Exercise objective
Exactly the lines from the one containing "Viewport: 644px width, 279px" through the one containing "Task: Select the" in the listing below are to be copied, with the pictures left out.

Supplied material

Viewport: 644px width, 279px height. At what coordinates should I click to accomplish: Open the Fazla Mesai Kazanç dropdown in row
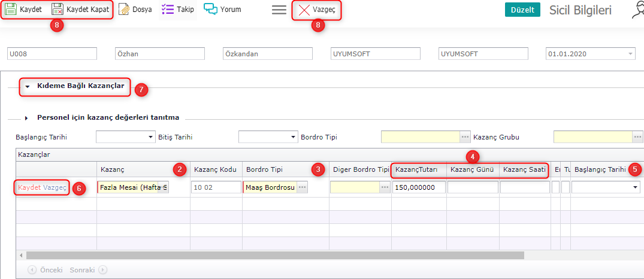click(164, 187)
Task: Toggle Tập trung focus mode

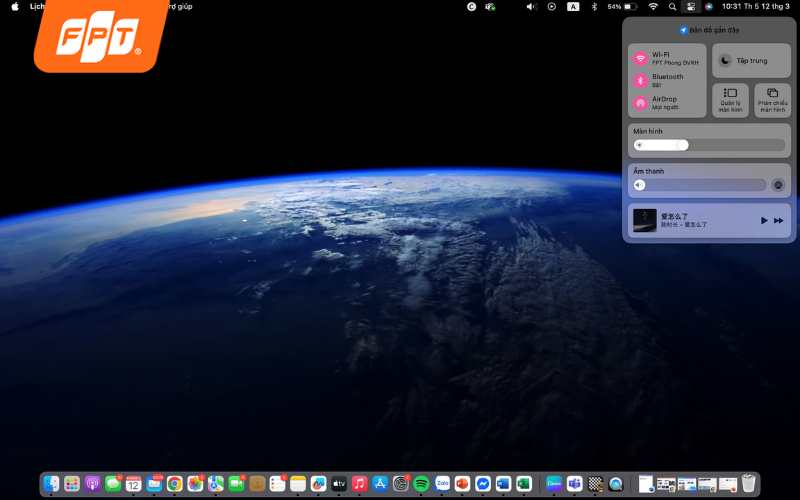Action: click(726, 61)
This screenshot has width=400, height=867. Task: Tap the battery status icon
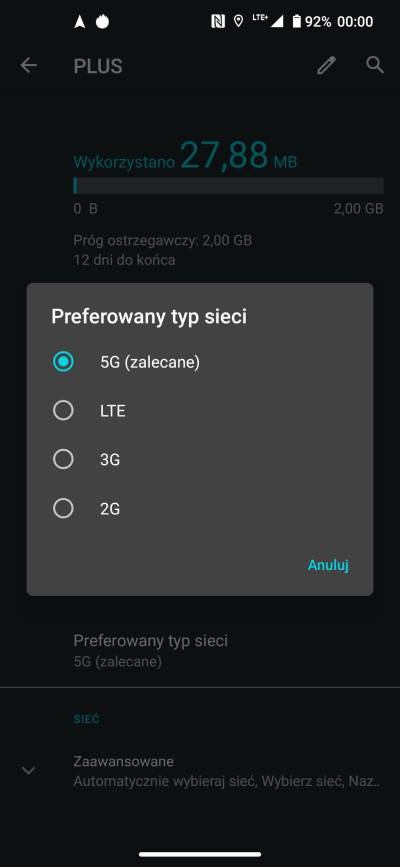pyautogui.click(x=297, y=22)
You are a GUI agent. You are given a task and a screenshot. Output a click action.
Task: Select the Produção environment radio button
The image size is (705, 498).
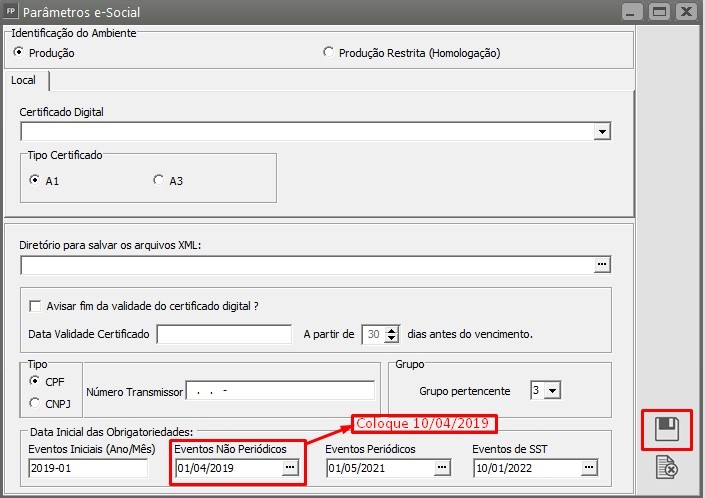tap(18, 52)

--

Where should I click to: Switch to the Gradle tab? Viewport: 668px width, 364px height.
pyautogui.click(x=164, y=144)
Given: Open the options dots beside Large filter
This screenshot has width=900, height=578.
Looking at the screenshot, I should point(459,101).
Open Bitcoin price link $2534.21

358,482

==

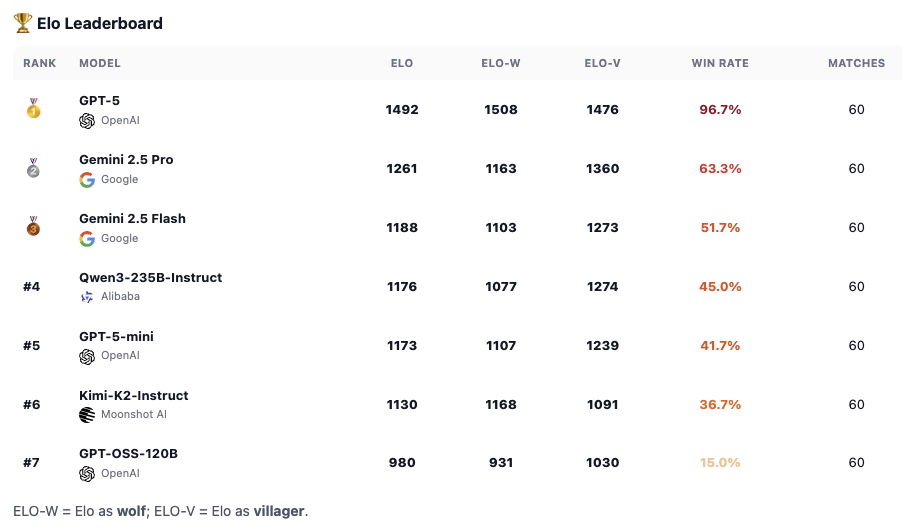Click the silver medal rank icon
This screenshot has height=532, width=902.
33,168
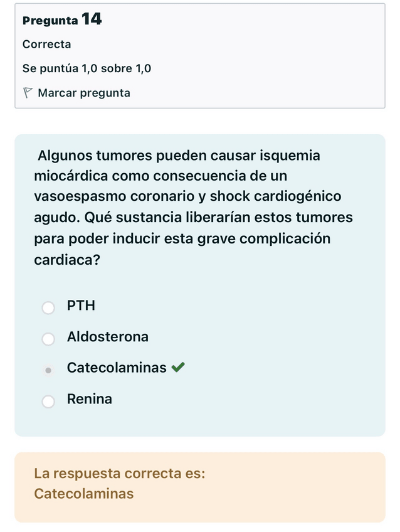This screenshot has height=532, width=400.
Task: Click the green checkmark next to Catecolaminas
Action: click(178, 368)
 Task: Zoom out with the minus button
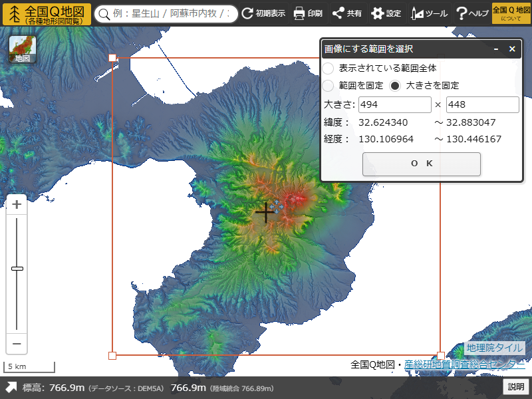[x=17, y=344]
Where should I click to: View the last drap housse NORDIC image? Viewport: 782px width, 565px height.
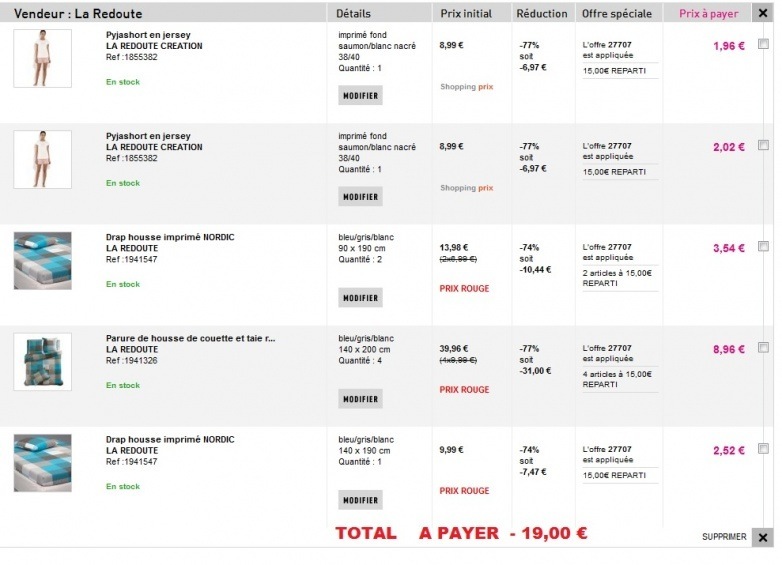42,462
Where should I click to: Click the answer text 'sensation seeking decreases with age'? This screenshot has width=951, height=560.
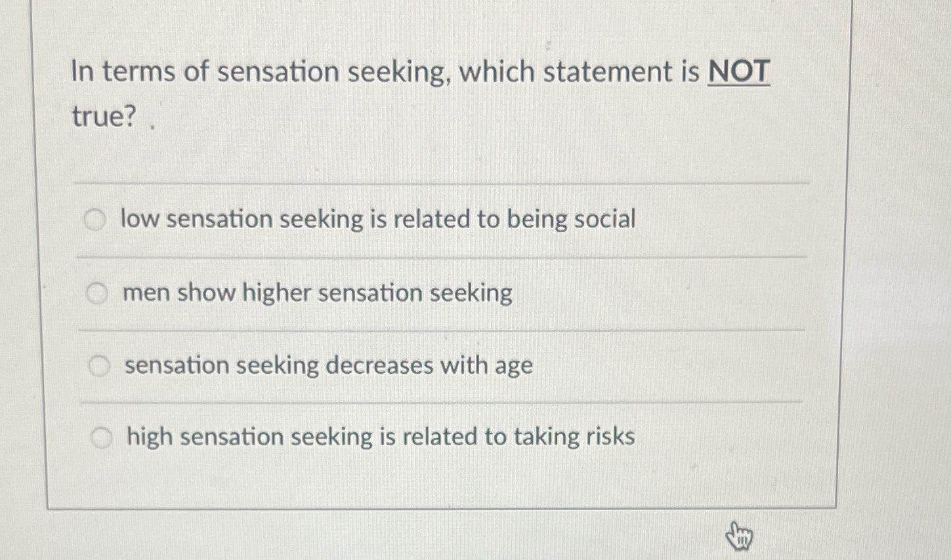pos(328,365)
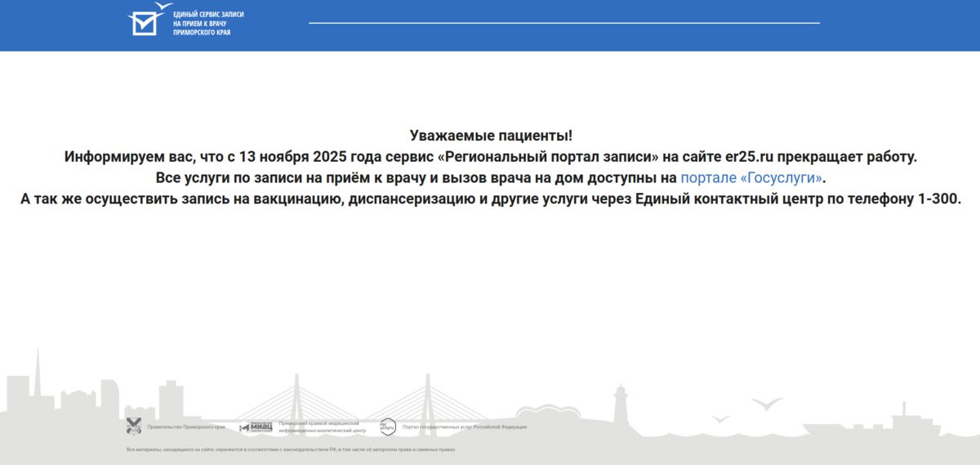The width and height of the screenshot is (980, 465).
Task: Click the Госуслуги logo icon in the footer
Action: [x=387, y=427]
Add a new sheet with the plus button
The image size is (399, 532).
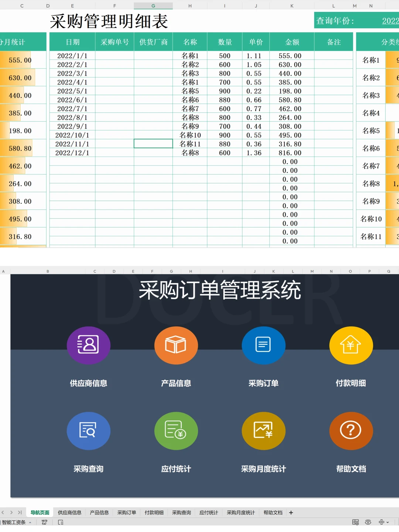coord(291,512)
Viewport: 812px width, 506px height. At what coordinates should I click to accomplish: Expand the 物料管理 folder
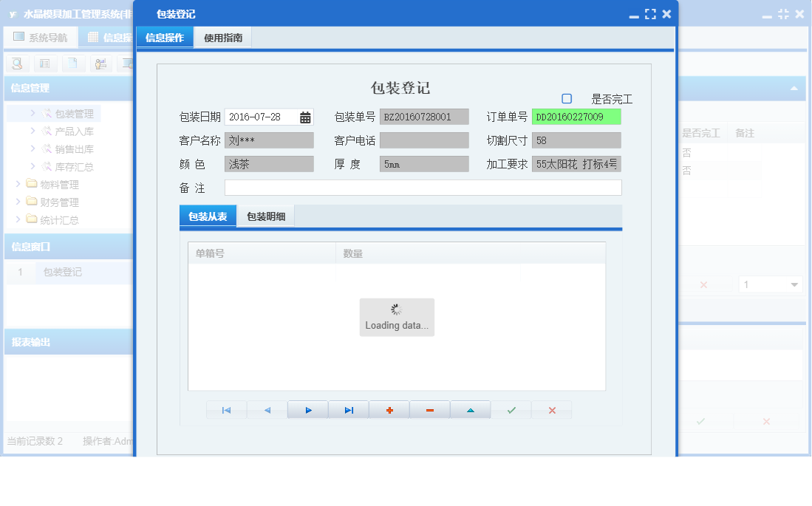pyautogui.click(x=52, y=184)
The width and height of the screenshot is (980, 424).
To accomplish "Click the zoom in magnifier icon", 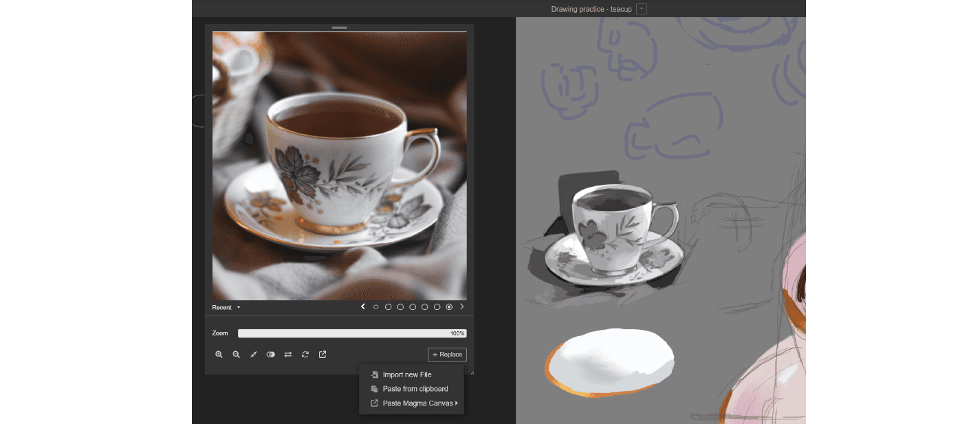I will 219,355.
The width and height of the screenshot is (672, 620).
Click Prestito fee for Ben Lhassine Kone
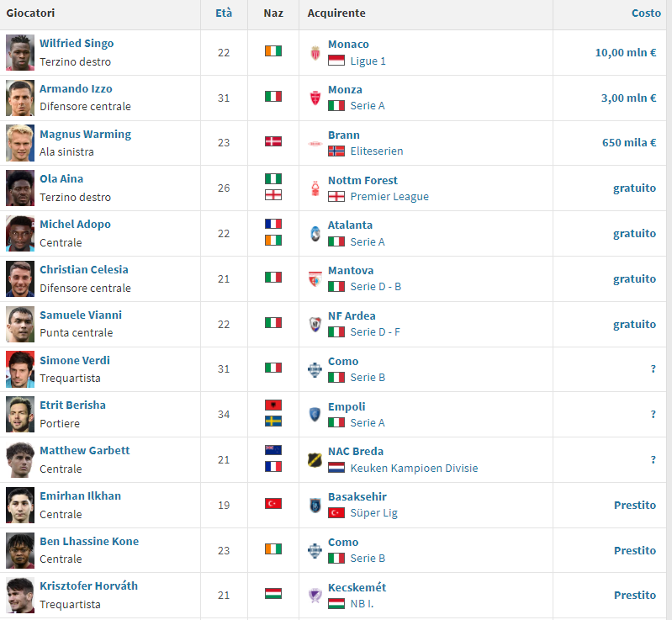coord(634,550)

Output of the exercise
Viewport: 644px width, 279px height. At what coordinates should I click to accomplish: Open the Fazla Mesai Kazanç dropdown in row
click(164, 187)
Task: Toggle Tập trung focus mode

Action: click(726, 61)
This screenshot has width=400, height=867. Task: Tap the battery status icon
pyautogui.click(x=297, y=22)
You are a GUI agent. You are given a task and a screenshot. Output a click action.
Task: Select the Produção environment radio button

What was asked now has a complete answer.